By Marie-Louise Gumuchian

MILAN (Reuters) - East will meet West next summer for Giorgio Armani male fans with Asian inspired long shirts, shantung trousers and fitted jackets, the Italian designer suggested in his menswear show, which won him loud applause.

Armani, the last of the big names to present his ideas at Milan's spring/summer 2009 men's shows on Tuesday, chose to put bindies on the foreheads of some of his models, dressed in flowing bright pink shirts and dark shorts for a beachy look.

The designer, one of Milan's long established names, turned out flowing designs with perfect tailoring that were easy to wear and relaxed. Scarves sat on shoulders instead of hanging down the neck, and they also replaced belts on trousers.

He favored Prince of Wales check and chalk stripes for jackets, short and slim and worn over a double breasted waistcoat, with a loose untucked or Asian-style shirt.

Trousers were light, varying from Indian, Balinese or Malaysian styles, sometimes with printed patterns, and generous in dimensions. Some were drawstring, others were tighter below the knee. Shorts were below the knee.

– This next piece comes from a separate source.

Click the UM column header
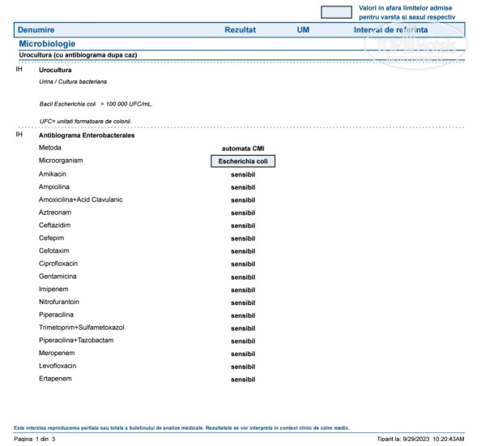Image resolution: width=490 pixels, height=446 pixels. (x=304, y=29)
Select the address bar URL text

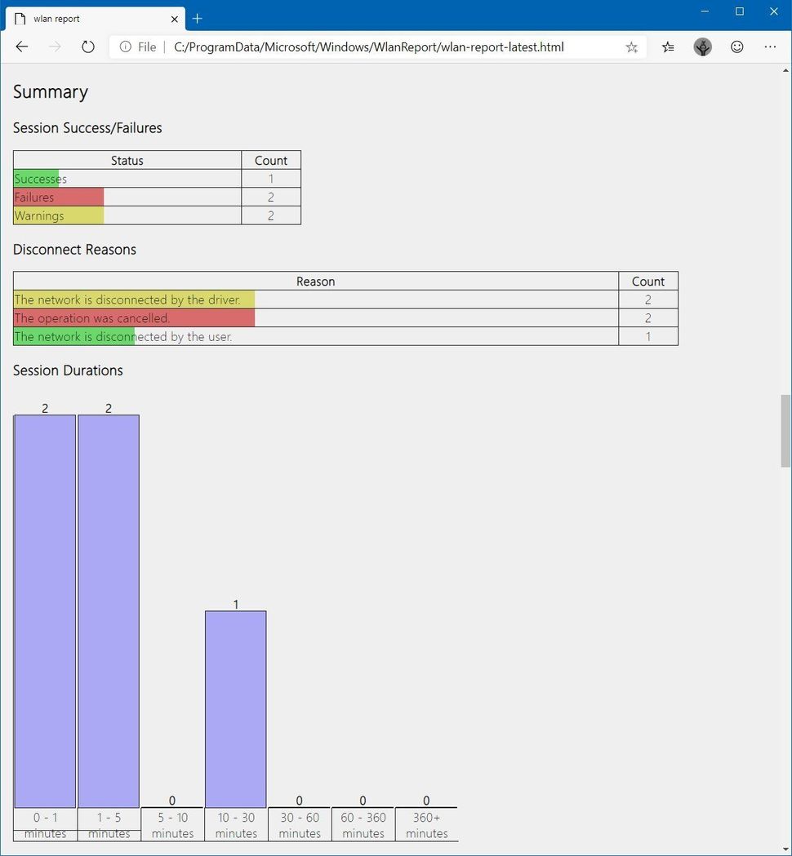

"(The clothes) are relative to a type of climate, a well-being," Armani told reporters backstage, saying there is "a pinch of personal interest" in the collection as he is about to open stores in India.

The main colors of the collection included an almost-grey green, light grey, putty and violet.

Shoes came in a choice of snakeskin, crocodile and woven hopsack, or laced, again in an Asian style. Guests included actors Clive Owen and Adrien Brody as well as Thai Princess Sirivannavari Nariratana.

"I loved the colors, (they were) really amazing," Owen told Reuters after the show which ended with Armani walking on stage to male and female models sitting crossed-legged towards him.


At D&G, the less formal line of designers Stefano Gabbana and Domenico Dolce, the look was nautical, inspired by the French Riviera.

The duo stuck to white and navy blue, with small dabs of red appearing in patterned trousers, bow-ties and on linings.

Models walked out in peak lapel and shawl collar button-suits, both with contrasting stitching details -- blue on white or vice versa, with shirts that had contrasting cuffs, bow-ties and printed pochettes.

The more casual look suggested jersey vests, slim cut trousers and Bermuda shorts with nautical-themed prints while cotton knitwear was accessorized with a silk neck scarf.

Swimwear was white and navy blue, accessorized with white bags while for the evening, the duo offered silk shantung white tuxedoes, which were won with colored or patterned bow-ties and printed pochettes.

Belstaff, whose trademark biker jackets were a favorite of soldier and writer T.E. Lawrence, celebrated "the great traveler", offering a collection that went from soft linens to microfiber Nylon, or what it called the "lightest technical fabric ever made."

Shiny waterproof jackets and trousers came in green, indigo, lobster, grey and kiwi colors.

More than 40 designers held catwalk shows at Milan fashion week, which ended on Tuesday.